How To Make a Patch for the Nose Bowl


The nose bowl is a victim of vibration. Sooner or later it develops cracks. This is normal and can not be avoided completely. As precaution, make sure that the bowl is screwed on tight to the nose ring. You can use high temperature tape to support certain areas from the inside. Also make sure no baffling parts rub against the cowl, as it is easily rubbed through. Then you have a hole or crack that needs either to be stop drilled and/or patched.

Here is how I made one.

I was not smart enough to take a picture of the crack without the patch, so here is one of another nose bowl with a crack in the same area.

The area between the fuel pump and the propeller hole is weakened by an extra cutout for the fuel pump that is not needed in many cases. The material is lacking a pronounced profile here and will start vibrating. The repeated movement of the aluminum hardens it and then it cracks.

You can apply a sheet metal patch at the inside as shown in this picture above.

But it will need some retouching and painting to be smooth again, or you can patch it from the outside, proudly showing that your Ercoupe already went through something.

First find yourself a form or object to mold the patch around, that has the same radius and a similar curvature as the nose bowl area. Some parts of the nose bowl have curves that are more pronounced, some are more flat. Find yours. I found a pot lid that fit exactly the curve of the area to be patched. After cutting an over-sized piece out of 0.040 soft aluminum clamp it to your form and start hammering with a rubber mallet.

Fit it to the nose bowl from time to time, to see how much more you need to hammer.

With a saw, cut out special forms in wood to create the extra bends.

File the wood forms to the desired radius, and sand them smooth. The goal is a very smooth surface, since every little bump will be visible in the aluminum.

Carefully mark your piece and fit it to the form.

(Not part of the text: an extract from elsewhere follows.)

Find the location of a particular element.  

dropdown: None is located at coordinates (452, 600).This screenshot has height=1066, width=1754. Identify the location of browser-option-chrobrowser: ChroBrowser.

Hammer the aluminum gently in place.

Verify the fit of your piece before you keep working on other areas.

Keep on working until the piece fits like a second skin to the nose bowl.

When satisfied drill, clecko and rivet evenly spaced around the edges. The nose bowl is no structural part, you can follow common sense and your aesthetic view. I have no pictures of that process, but here is the result.

As you can see, I was not perfect by any means, but IMO anything was better than the crack.

Finished cowl. As you can see, this is not the first patch applied.